Não é comum que docentes e discentes dialoguem na busca de melhorias na aperfeiçoamento do currículo das residências. Na maioria das vezes as decisões são verticais e culturalmente há um respeito pela hierarquia o que se pode ser visto inclusive nos ambientes de saúde. A Medicina de Família e Comunidade por ser uma especialidade que habitualmente trabalha em equipe e lida diretamente com diferentes atores necessita constantemente estudar, pesquisar, usar e treinar as habilidades de comunicação e gestão.

A proposta de se utilizar uma ferramenta de gestão para aprimorar o currículo dos residentes pensando em suas vivências e incluindo-os nessas decisões, porém respeitando as normativas, coloca em cheque a necessidade de uma educação hierarquizada onde os estudantes ou pós-graduandos não possuem tanta voz ativa. Além disso, testa suas habilidades de gestão e os incentiva a buscar novas formas de comunicação.

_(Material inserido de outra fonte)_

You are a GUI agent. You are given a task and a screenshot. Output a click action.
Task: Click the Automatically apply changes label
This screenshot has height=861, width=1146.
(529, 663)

Ademais, o uso do PES colocou todos os atores envolvidos no processo da residência médica em uniformidade em relação à elaboração de propostas de mudança o que incentiva a prática e o aperfeiçoamento da escuta, do diálogo, da humildade e resiliência.

A residência de MFC da SES-DF por ser uma especialidade relativamente nova diante as demais especialidades coloca em discussão a reavaliação e evolução do currículo médico, bem como também na participação dos atores envolvidos na sua constante reestruturação, e isso é feito, de forma democrática.